Connell Barrett [00:00:58]:
My journey with learning how to talk to women, how to approach, how to connect, it goes back 20 years, 21 years actually. So I’ve got a lot of stories. So I’m going to share 5 moments when I creeped women out unintentionally, but it happened. Or I was just weird. And they all have a theme. Every single story I’m about to share with you, I wasn’t really being me. I wasn’t being the true core authentic Connell. I was trying to figure out what works.
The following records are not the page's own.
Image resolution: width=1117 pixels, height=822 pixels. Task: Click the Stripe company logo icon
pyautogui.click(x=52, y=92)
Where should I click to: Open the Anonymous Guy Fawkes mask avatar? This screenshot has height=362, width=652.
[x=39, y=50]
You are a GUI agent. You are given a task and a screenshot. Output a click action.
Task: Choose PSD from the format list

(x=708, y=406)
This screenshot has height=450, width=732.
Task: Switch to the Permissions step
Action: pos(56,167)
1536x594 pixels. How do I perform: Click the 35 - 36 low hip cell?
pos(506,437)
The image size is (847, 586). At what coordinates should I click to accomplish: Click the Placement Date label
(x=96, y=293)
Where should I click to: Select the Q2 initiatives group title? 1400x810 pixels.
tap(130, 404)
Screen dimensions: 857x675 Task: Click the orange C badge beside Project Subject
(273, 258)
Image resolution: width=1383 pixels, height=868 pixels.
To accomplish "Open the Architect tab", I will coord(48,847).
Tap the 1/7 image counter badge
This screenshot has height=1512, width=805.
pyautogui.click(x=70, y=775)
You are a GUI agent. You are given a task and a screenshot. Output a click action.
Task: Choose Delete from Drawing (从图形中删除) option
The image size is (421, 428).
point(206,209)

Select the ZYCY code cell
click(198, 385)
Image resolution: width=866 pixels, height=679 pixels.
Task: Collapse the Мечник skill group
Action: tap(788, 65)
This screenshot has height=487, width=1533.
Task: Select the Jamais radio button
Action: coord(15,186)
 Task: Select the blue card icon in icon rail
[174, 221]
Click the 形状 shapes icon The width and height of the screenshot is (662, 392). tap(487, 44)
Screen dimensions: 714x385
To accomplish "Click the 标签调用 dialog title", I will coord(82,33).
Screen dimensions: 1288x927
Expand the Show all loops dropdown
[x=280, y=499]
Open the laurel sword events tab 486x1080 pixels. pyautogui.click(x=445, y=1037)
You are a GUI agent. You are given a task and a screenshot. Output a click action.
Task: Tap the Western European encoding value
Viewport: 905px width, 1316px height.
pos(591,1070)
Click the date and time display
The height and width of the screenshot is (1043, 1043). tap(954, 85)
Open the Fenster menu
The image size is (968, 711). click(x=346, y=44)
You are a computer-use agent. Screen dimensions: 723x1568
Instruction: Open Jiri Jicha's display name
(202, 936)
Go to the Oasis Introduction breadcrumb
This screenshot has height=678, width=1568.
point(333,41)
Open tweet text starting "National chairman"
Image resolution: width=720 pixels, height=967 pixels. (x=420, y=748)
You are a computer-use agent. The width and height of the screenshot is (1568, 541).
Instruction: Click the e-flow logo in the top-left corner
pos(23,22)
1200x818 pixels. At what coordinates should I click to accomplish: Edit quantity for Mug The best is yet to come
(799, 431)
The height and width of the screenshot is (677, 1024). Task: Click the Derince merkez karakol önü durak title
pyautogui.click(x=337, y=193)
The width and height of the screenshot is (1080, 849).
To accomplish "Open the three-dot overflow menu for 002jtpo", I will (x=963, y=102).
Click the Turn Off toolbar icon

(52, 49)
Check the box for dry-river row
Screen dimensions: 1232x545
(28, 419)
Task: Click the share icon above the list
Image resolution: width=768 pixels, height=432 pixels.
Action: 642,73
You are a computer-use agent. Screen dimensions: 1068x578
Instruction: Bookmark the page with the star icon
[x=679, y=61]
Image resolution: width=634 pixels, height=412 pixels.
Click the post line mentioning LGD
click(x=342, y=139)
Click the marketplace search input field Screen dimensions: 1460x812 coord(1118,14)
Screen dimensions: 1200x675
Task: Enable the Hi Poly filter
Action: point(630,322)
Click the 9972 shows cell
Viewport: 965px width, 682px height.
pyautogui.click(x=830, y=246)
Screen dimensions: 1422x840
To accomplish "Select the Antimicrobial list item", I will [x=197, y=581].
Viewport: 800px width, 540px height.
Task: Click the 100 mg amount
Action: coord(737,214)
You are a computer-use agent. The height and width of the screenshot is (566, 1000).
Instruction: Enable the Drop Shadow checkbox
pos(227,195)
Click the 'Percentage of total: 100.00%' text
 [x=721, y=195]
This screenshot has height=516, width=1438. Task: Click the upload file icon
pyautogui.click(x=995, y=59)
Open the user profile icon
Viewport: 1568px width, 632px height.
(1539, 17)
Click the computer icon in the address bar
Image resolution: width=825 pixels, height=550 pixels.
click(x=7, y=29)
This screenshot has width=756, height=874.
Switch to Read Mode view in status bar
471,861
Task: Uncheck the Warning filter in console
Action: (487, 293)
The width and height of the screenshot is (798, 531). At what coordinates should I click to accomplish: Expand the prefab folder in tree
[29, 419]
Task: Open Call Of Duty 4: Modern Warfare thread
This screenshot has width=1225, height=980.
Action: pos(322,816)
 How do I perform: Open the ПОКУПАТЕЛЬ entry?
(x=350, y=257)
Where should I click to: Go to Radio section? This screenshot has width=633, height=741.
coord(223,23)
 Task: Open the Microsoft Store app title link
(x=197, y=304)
Connell Barrett [00:01:33]:
I was trying to do what worked, even if it meant being somebody I wasn’t. And that is a losing proposition. So let’s get to it. Here are some, here are 5 stories I think will be entertaining and also enlightening. So you can learn from my many mistakes because The reason I became a dating coach is I had every problem there was to have. Didn’t know what to say, had approach anxiety, struggled. I just felt like women didn’t want me, so I was trying to figure out what worked. So here we go.
Connell Barrett [00:02:00]:
The first story, I call this my, my be an asshole phase. I worked with a couple different, many different coaches over the years, and I worked with a couple of old school pickup artist guys, and And at one point I was really struggling. I just couldn’t get the kind of approaching success and confidence I wanted. And one of my coaches, who is not an inherently sketchy, creepy person, nevertheless gave me really bad advice. He said, Connell, you’re too nice. Go out for a month and just be a dick. Be a bit of a dick to women. Women like that.
Connell Barrett [00:02:39]:
That kind of made sense. I didn’t like the sound of it, but I said, all right, whatever my coach says, I’m going to do it within reason. So I went out for a couple of weeks, mainly approaching, and I went out one night. I remember these 2 or 3 women were dancing on the dance floor and I said, okay, what is a jerky alpha thing to say? And I said, hey, you, no dancing. This is a no dancing zone. And they looked at me like I was an alien. And a couple nights later, I’m at a different venue and I’m being really a real cocky jerk. Now I have a smartass side.
Connell Barrett [00:03:19]:
I have a cheeky side, but I’m also a pretty big sweetheart, I like to think. Yet I was just going overboard with the cocky badass, you know, fake alpha behavior. And I was just saying jerky things to a group of 3 women. And one of the 3 women, about 5 minutes into my interaction with them, came over and came up from behind me. I was so annoying and so obnoxious that she poured a pitcher of ice water down my shirt, a well-deserved pitcher of ice water down my shirt. And so that was the time I said, you know what, not only does this not work, I felt like I was wearing an ill-fitting suit. I felt like I was not being me. And so the big lesson I learned was being some fake alpha, that’s really creepy to women.
Connell Barrett [00:04:12]:
That’s not attractive. It’s one thing to be confident. It’s one thing to be certain in yourself. But it’s another thing to be an obnoxious jerk. And that’s what I learned. So whoever you are, young woman from the past who poured that ice water down my shirt, I deserved it. Thank you for the lesson. And anyway, I gave up, I gave up the whole fake alpha, be a jerk thing for good at that point.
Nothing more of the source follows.